Word and element pointing entries:
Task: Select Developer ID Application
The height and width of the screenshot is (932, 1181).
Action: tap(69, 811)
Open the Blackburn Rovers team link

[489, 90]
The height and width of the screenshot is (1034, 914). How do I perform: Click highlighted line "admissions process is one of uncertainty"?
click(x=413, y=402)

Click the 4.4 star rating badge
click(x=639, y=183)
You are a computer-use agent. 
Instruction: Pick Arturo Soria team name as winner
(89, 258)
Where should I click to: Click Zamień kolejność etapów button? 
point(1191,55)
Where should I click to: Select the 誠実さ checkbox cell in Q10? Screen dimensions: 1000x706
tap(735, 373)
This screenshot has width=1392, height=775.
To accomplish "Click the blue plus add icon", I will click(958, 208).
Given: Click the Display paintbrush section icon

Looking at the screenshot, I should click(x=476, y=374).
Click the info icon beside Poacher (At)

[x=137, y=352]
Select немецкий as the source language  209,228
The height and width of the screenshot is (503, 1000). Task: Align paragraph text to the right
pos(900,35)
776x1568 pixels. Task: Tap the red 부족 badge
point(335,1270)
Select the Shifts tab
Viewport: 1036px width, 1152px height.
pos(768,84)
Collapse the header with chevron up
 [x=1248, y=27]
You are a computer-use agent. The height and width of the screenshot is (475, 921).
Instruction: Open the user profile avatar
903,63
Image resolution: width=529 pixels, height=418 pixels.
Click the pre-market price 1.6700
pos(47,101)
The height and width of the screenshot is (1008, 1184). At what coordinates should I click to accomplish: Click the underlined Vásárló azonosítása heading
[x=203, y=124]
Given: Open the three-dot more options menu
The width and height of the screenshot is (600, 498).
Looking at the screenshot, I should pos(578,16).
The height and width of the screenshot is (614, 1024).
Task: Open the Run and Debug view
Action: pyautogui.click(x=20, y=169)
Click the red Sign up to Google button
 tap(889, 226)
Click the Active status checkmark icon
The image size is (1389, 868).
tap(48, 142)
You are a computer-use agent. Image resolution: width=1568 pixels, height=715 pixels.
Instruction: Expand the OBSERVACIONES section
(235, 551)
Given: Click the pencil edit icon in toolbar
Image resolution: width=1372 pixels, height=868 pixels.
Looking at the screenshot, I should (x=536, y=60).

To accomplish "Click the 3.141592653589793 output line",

Written exercise: Arrange the lines above as a JSON list of strings, with one string per line and no blank lines.

Response to the exercise:
[
  "Task: Select Developer ID Application",
  "The height and width of the screenshot is (932, 1181).",
  "Action: tap(69, 811)",
  "Open the Blackburn Rovers team link",
  "[489, 90]",
  "The height and width of the screenshot is (1034, 914). How do I perform: Click highlighted line \"admissions process is one of uncertainty\"?",
  "click(x=413, y=402)",
  "Click the 4.4 star rating badge",
  "click(x=639, y=183)",
  "You are a computer-use agent. ",
  "Instruction: Pick Arturo Soria team name as winner",
  "(89, 258)",
  "Where should I click to: Click Zamień kolejność etapów button? ",
  "point(1191,55)",
  "Where should I click to: Select the 誠実さ checkbox cell in Q10? Screen dimensions: 1000x706",
  "tap(735, 373)",
  "This screenshot has width=1392, height=775.",
  "To accomplish \"Click the blue plus add icon\", I will click(958, 208).",
  "Given: Click the Display paintbrush section icon",
  "Looking at the screenshot, I should click(x=476, y=374).",
  "Click the info icon beside Poacher (At)",
  "[x=137, y=352]",
  "Select немецкий as the source language  209,228",
  "The height and width of the screenshot is (503, 1000). Task: Align paragraph text to the right",
  "pos(900,35)",
  "776x1568 pixels. Task: Tap the red 부족 badge",
  "point(335,1270)",
  "Select the Shifts tab",
  "Viewport: 1036px width, 1152px height.",
  "pos(768,84)",
  "Collapse the header with chevron up",
  " [x=1248, y=27]",
  "You are a computer-use agent. The height and width of the screenshot is (475, 921).",
  "Instruction: Open the user profile avatar",
  "903,63",
  "Image resolution: width=529 pixels, height=418 pixels.",
  "Click the pre-market price 1.6700",
  "pos(47,101)",
  "The height and width of the screenshot is (1008, 1184). At what coordinates should I click to accomplish: Click the underlined Vásárló azonosítása heading",
  "[x=203, y=124]",
  "Given: Open the three-dot more options menu",
  "The width and height of the screenshot is (600, 498).",
  "Looking at the screenshot, I should pos(578,16).",
  "The height and width of the screenshot is (614, 1024).",
  "Task: Open the Run and Debug view",
  "Action: pyautogui.click(x=20, y=169)",
  "Click the red Sign up to Google button",
  " tap(889, 226)",
  "Click the Active status checkmark icon",
  "The image size is (1389, 868).",
  "tap(48, 142)",
  "You are a computer-use agent. Image resolution: width=1568 pixels, height=715 pixels.",
  "Instruction: Expand the OBSERVACIONES section",
  "(235, 551)",
  "Given: Click the pencil edit icon in toolbar",
  "Image resolution: width=1372 pixels, height=868 pixels.",
  "Looking at the screenshot, I should (x=536, y=60).",
  "To accomplish \"Click the 3.141592653589793 output line\","
]